Screenshot grounding data

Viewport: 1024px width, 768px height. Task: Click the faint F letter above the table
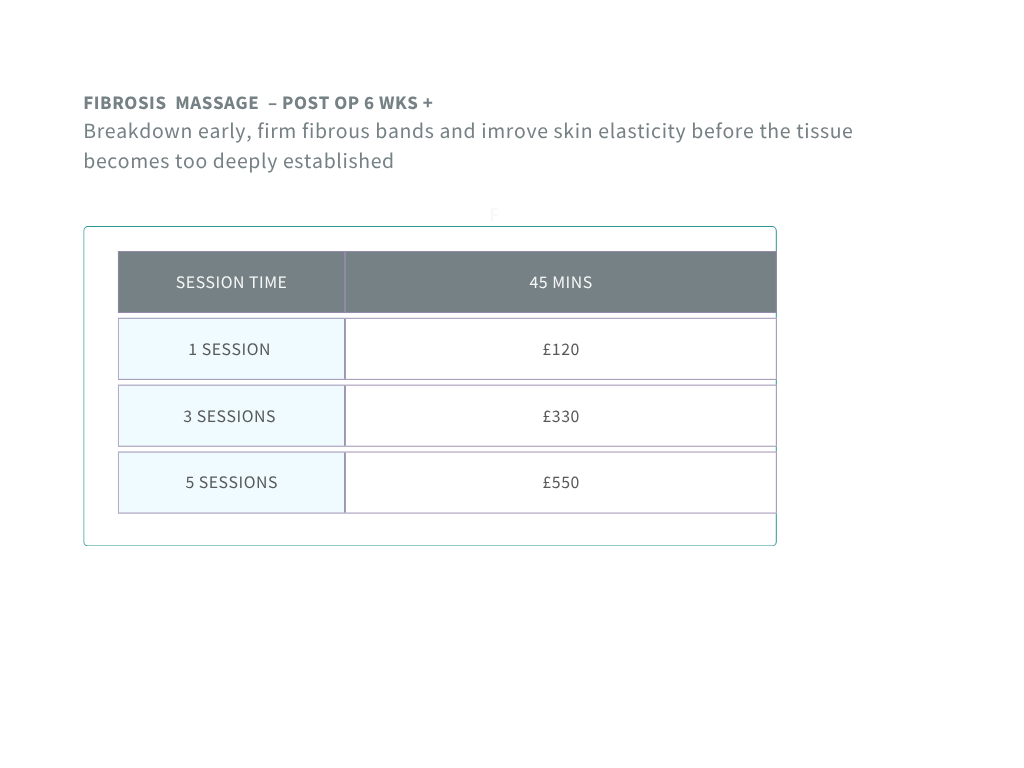pos(494,214)
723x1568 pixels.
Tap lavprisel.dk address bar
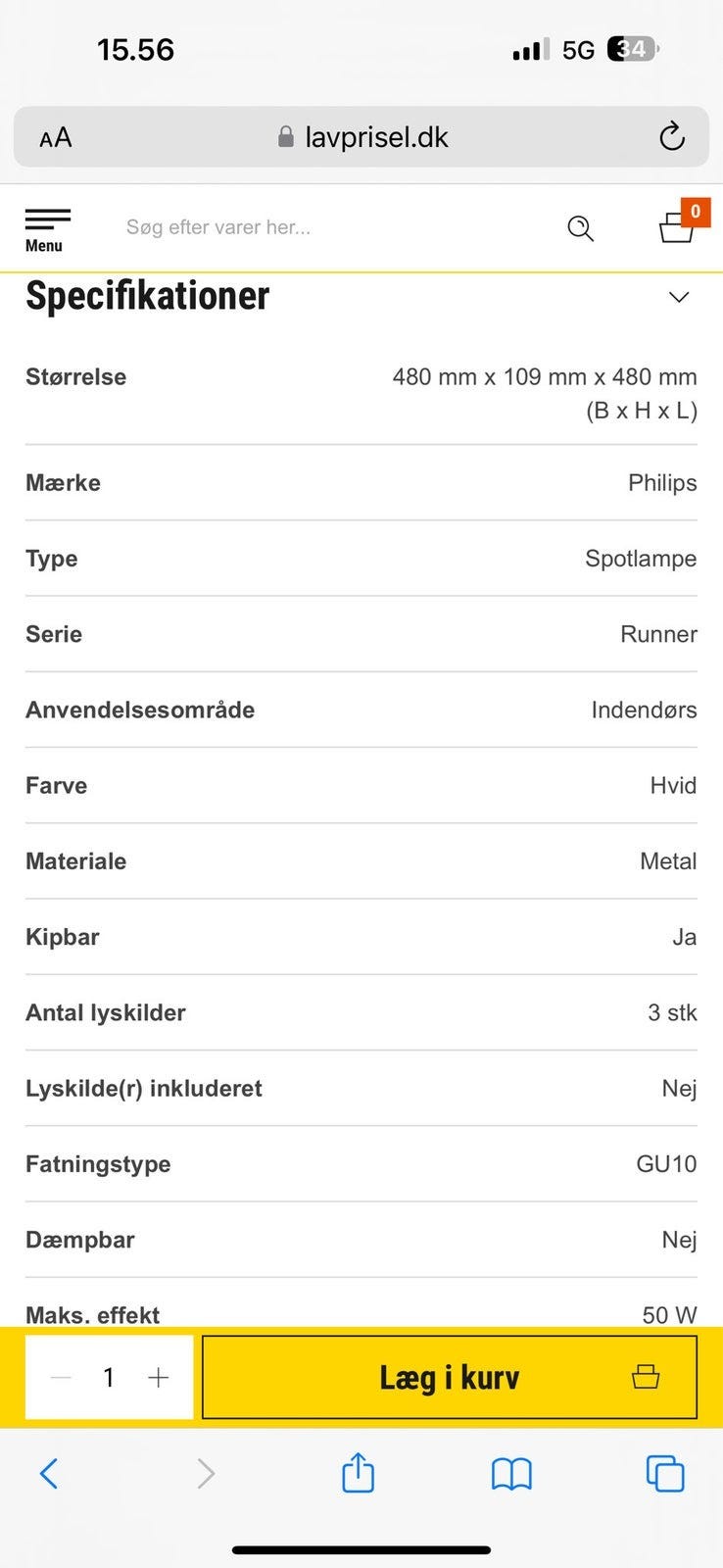click(x=376, y=137)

◆ Work instructions ◆
Now reproduce all of the entries precisely, with no pictures in the copy.

◆ Task result ◆
Viewport: 1024px width, 768px height. Task: Click the faint F letter above the table
pos(494,214)
723x1568 pixels.
Tap lavprisel.dk address bar
click(x=376, y=137)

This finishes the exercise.